# [PASSAGE SHOWN]

The term “sketches” seems just right, a precise way to describe these otherwise uncategorizable vignettes: a flow of fragments -- some jagged, some iridescent, some goofing or drifting -- that vary in theme or length or tone. They aren’t quite poetry, aren’t quite narrative prose, yet some feel too finished to be cast off as simply jottings. They are epiphanies with shape and form and shadings; they are maps of the mind.

Like so much else in his life -- bebop before, Buddhism later -- Kerouac took to sketching like a religious rite, recording everything as fast as his fingers could move. This includes the rhythms of his sister Caroline’s home (“She / prepares the aluminum / silex for coffee -- never / puts an extra scoop for / the pot -- makes weak / American housewife coffee”), the old folks sitting stoically on front porches and the fraternity of a crowded city bar:

young, welldressed,

justsuits, puffing

cigars, glad to

have the day done

& the drink comin

in, side by side

march in smiling

but there’s no

room at the roaring

... crowded

bar so they stand

2 deep from it

waiting & smiling

& talking --

Men do love bars &

Good bars shd. be

loved --

Kerouac took many of his cues from jazz, particularly when it came to his spontaneous prose, but these sketches underscore that just as important as the sound of language was the pace at which essential details shimmer up from the page. It’s like watching key elements in a photograph develop, the old-fashioned way, in a tray.

# [INFORMATION SUPPLIED]
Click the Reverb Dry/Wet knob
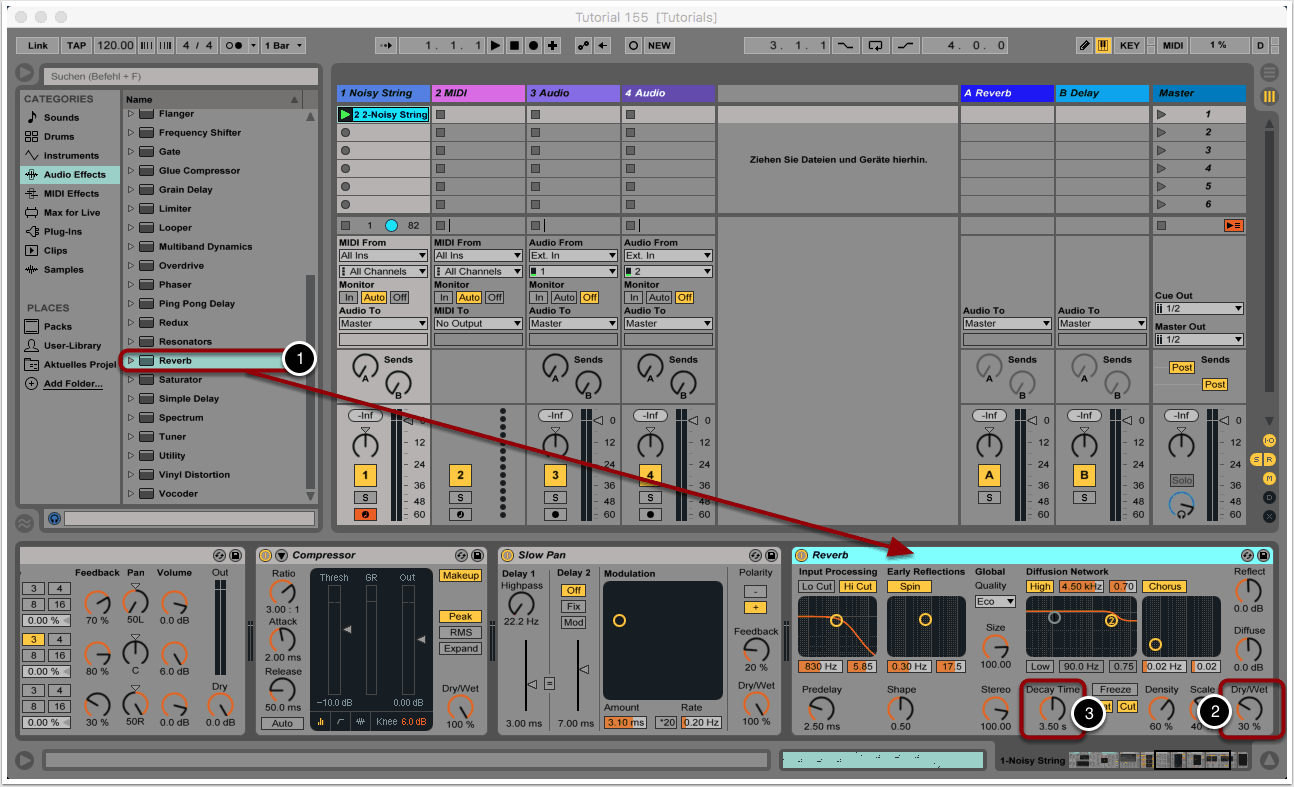 (x=1248, y=709)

# [PROBLEM TO SOLVE]
Copy out the entire passage on Kerouac's sketches from above. Keep every word, punctuation mark, and line break unchanged.

# [EXPECTED ANSWER]
The term “sketches” seems just right, a precise way to describe these otherwise uncategorizable vignettes: a flow of fragments -- some jagged, some iridescent, some goofing or drifting -- that vary in theme or length or tone. They aren’t quite poetry, aren’t quite narrative prose, yet some feel too finished to be cast off as simply jottings. They are epiphanies with shape and form and shadings; they are maps of the mind.

Like so much else in his life -- bebop before, Buddhism later -- Kerouac took to sketching like a religious rite, recording everything as fast as his fingers could move. This includes the rhythms of his sister Caroline’s home (“She / prepares the aluminum / silex for coffee -- never / puts an extra scoop for / the pot -- makes weak / American housewife coffee”), the old folks sitting stoically on front porches and the fraternity of a crowded city bar:

young, welldressed,

justsuits, puffing

cigars, glad to

have the day done

& the drink comin

in, side by side

march in smiling

but there’s no

room at the roaring

... crowded

bar so they stand

2 deep from it

waiting & smiling

& talking --

Men do love bars &

Good bars shd. be

loved --

Kerouac took many of his cues from jazz, particularly when it came to his spontaneous prose, but these sketches underscore that just as important as the sound of language was the pace at which essential details shimmer up from the page. It’s like watching key elements in a photograph develop, the old-fashioned way, in a tray.